Collected data entries:

━━━━━━

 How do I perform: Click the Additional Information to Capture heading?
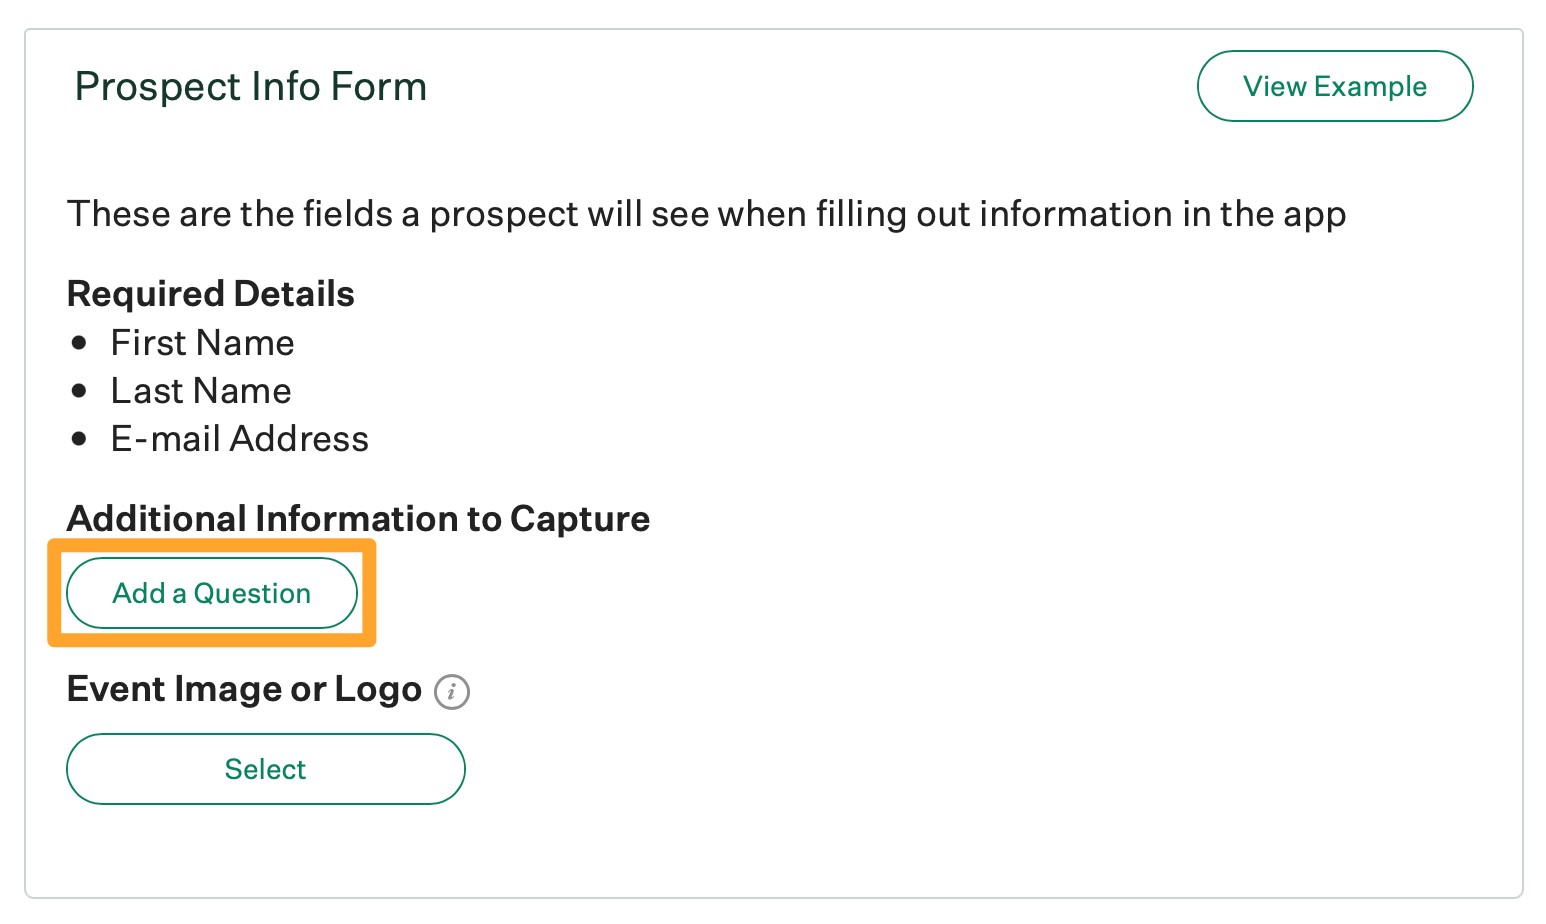pos(358,519)
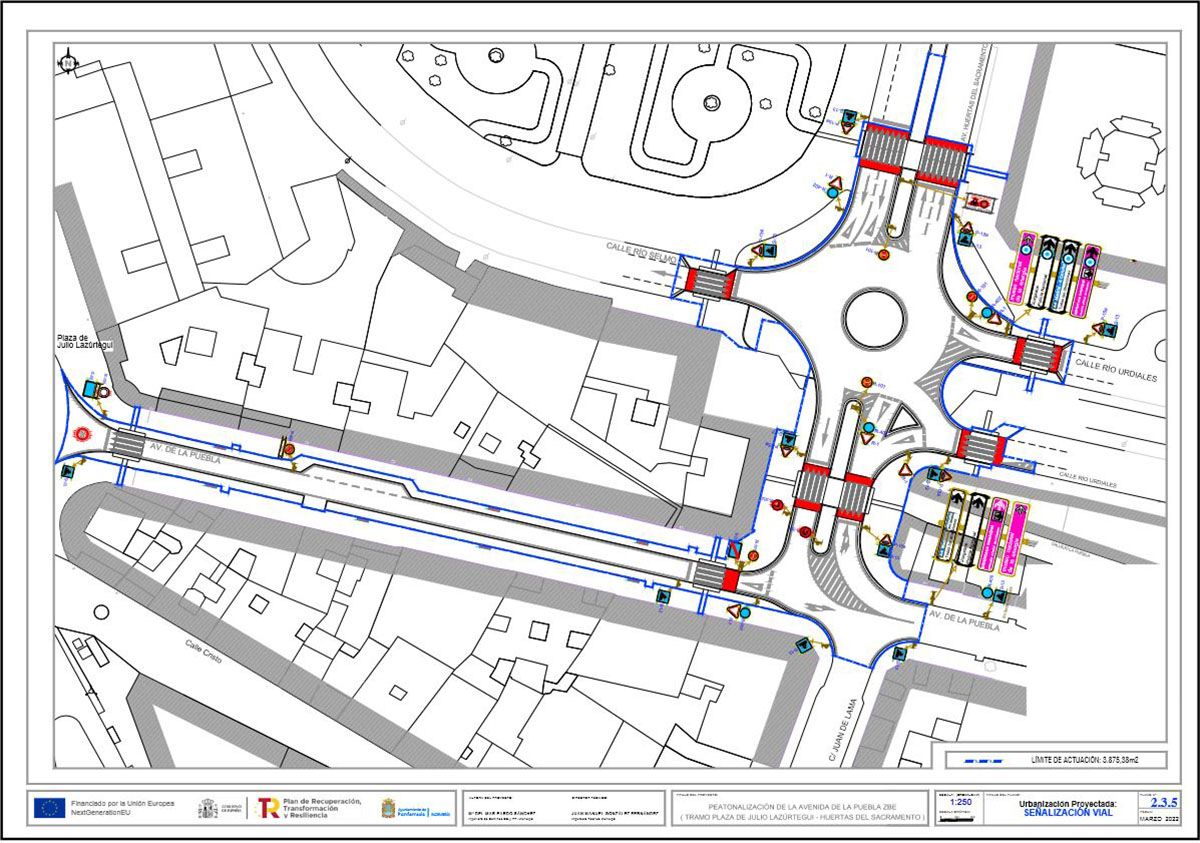
Task: Click the sheet number 2.3.5
Action: pyautogui.click(x=1164, y=802)
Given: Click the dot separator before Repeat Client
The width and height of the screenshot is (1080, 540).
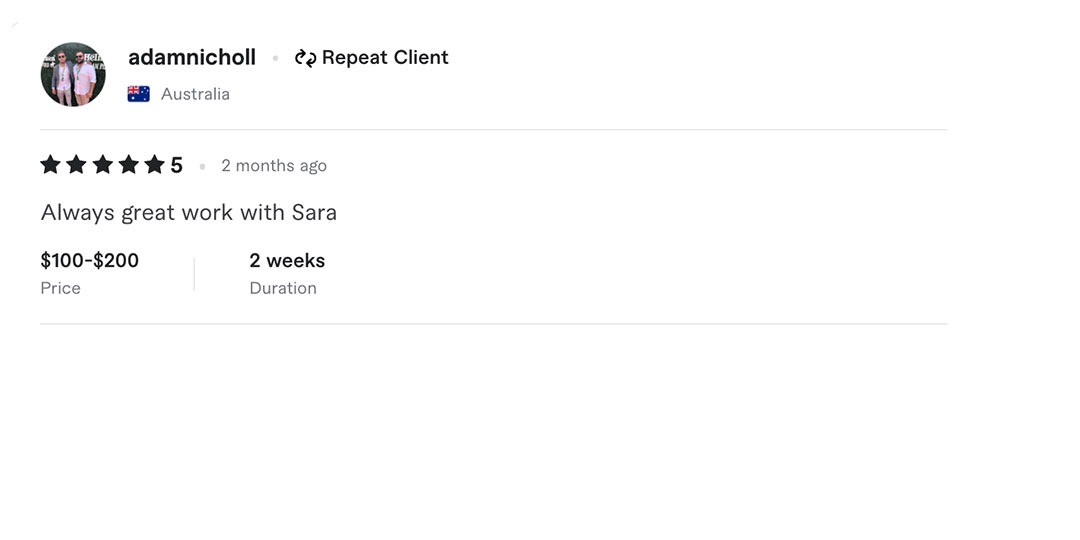Looking at the screenshot, I should [275, 59].
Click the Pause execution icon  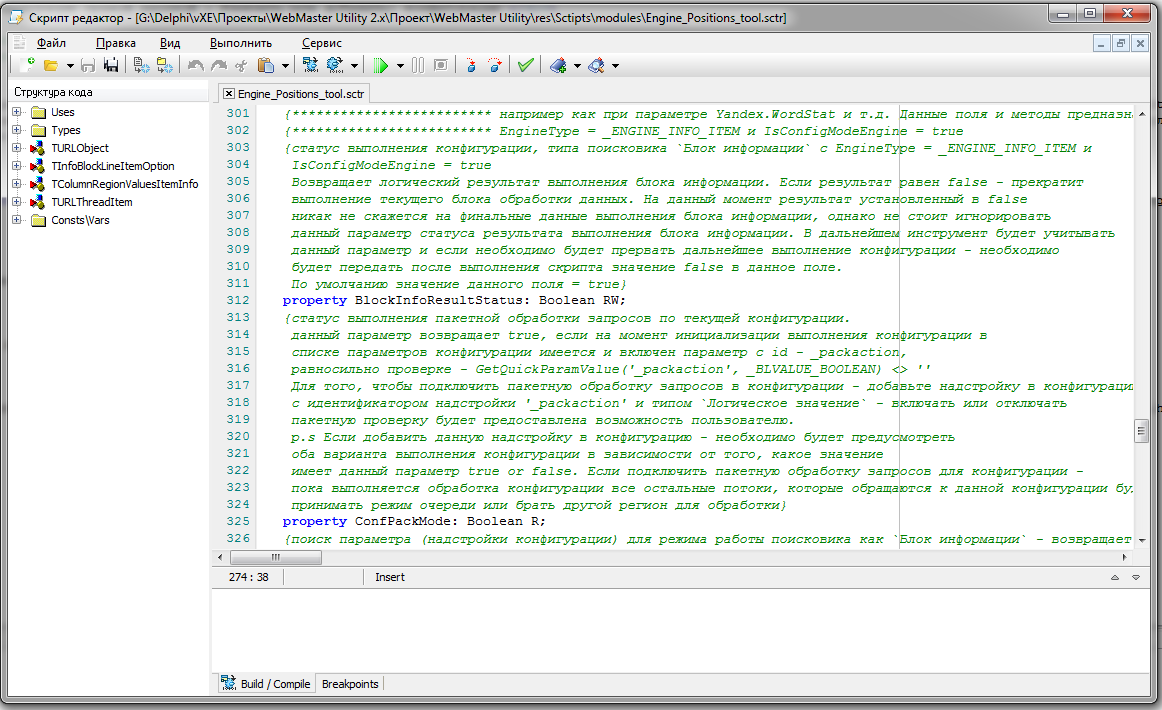(x=418, y=65)
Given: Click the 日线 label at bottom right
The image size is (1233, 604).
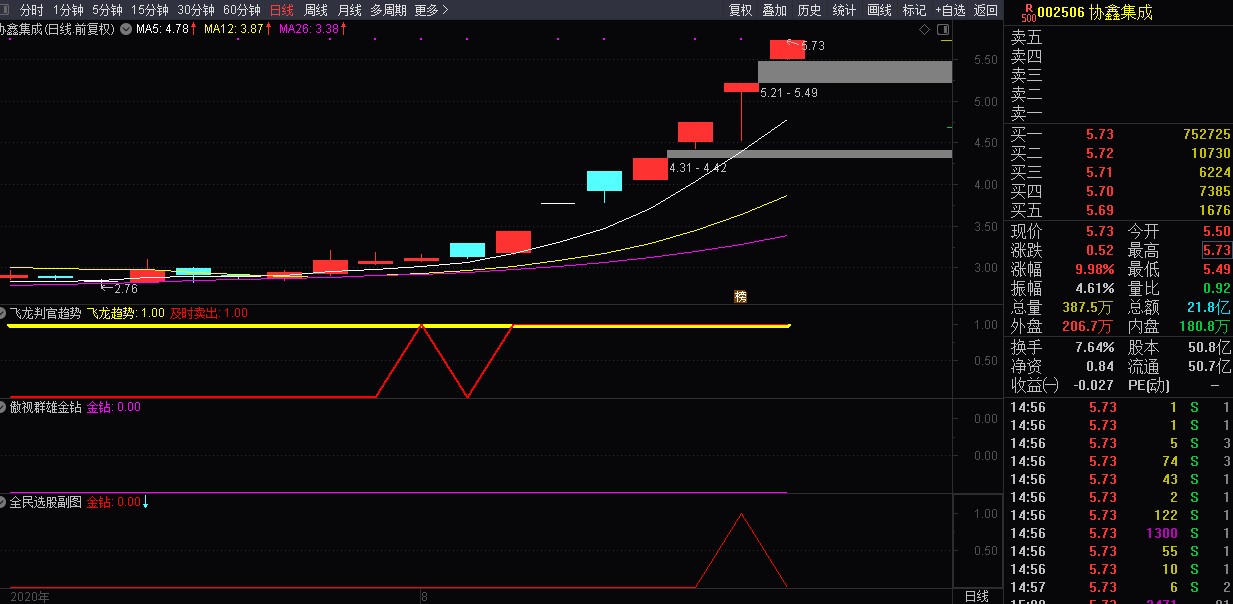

━━━━━━

Exercise prompt ->
Copy each line above that contains the word "Given".

Result ->
Given: Click the dot separator before Repeat Client
Given: Click the 日线 label at bottom right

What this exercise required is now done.